#### [WORK TASK A]
Decide whether each of the following statements agrees with the Holmes Holmes interview. Answer yes or no for each, and quote the words of the interview that settle it.
(i) Holmes has lived in Chicago for four years.
(ii) Holmes studied photojournalism at art school.
(iii) Holmes has gone back to Turkey since her gap year.
#### [WORK TASK B]
Write out the Holmes Holmes interview from "Illustration by Allegra" down to "to talk to.".

The Stars Aligned, or Whatever You Want to Say

Writer Simone Rembert interviews Holmes Holmes, a Chicago-based comedian, about her comedy, coping with quarantine, phone therapy and kissing one’s little arm.

Illustration by Allegra Nina

Story by Simone Rembert

Long before self-isolation comprised the vocabulary of our daily lives, I scheduled a phone interview with Holmes Holmes, the charming Chicago comedian behind one of Twitter’s best accounts. Born Chelsea Holmes, I’d discovered her work through the now viral front-facing video in which she laments a messy legal battle over a rare ruby found in her belly button. Immediately, I was drawn to her playful, vulnerable style. Her silliness radiated kindness and I figured she’d be great to talk to. 

In the time between our first interaction and the interview itself, reality shifted in a number of ways— some catastrophic. More people caught on to Holmes and she was cast in Paul Feig’s newest television project. I was summoned home from a study abroad program due to concerns about COVID-19. As the pandemic spread through the United States, both our cities imposed strict stay-at-home orders. Luckily, with phone lines still operating and what feels like all the time in the world, I got to talk to Holmes about her comedy, coping with quarantine, phone therapy and kissing one’s little arm. 

Simone Rembert: Where are you from?

Holmes Holmes: I kind of actually, famously, just kidding, have no hometown. I grew up mostly in Nebraska and Florida. But, I would actually say that Chicago, where I live now, feels probably the most like my home. I’ve lived here for four years now. 

SR: What prompted your move to Chicago? Was it the comedy scene?

HH: It was for improv, absolutely. [Laughs] That’s very vulnerable. In college, I really didn’t know what I was doing. I did a gap year after high school— I went to Turkey for the year. At the time, I thought I wanted to be a photojournalist. Through traveling that year, although it was incredible, I realized that in a lot of places, a lot of things I want to do are going to be so much more dangerous because I’m a woman, which I didn’t really realize.  It’s pretty sad. But then I ended up coming home and I went to college. I tried to go for photojournalism, but it was so expensive to go to art school. So I was back in Florida and very depressed. That’s the thing… coming back when you lived somewhere for a while— it’s really a weird thing that we do. Exchange is so awesome and makes our minds so wide but it’s also very strange because I built relationships and a life and I’ve never been back to Turkey.  I ended up going to Florida State, which is a nightmare place, but luckily I ended up finding some people there. I started figuring out that I loved comedy. That was probably one of the only things I did performing in general. One summer, I did the iO intensive with improv in Chicago and I think that’s what sort of solidified it. Right when I graduated, I thought, I’m going to dedicate my life to improv for a little while.

#### [SUPPLIED RECORDS]
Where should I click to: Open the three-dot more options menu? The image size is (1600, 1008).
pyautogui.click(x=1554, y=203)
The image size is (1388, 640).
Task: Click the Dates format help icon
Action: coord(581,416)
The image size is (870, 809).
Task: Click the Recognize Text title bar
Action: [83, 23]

#### [TASK RESPONSE A]
(i) Yes: "I’ve lived here for four years now."
(ii) No: "I tried to go for photojournalism, but it was so expensive to go to art school."
(iii) No: "I’ve never been back to Turkey."

#### [TASK RESPONSE B]
Illustration by Allegra Nina

Story by Simone Rembert

Long before self-isolation comprised the vocabulary of our daily lives, I scheduled a phone interview with Holmes Holmes, the charming Chicago comedian behind one of Twitter’s best accounts. Born Chelsea Holmes, I’d discovered her work through the now viral front-facing video in which she laments a messy legal battle over a rare ruby found in her belly button. Immediately, I was drawn to her playful, vulnerable style. Her silliness radiated kindness and I figured she’d be great to talk to.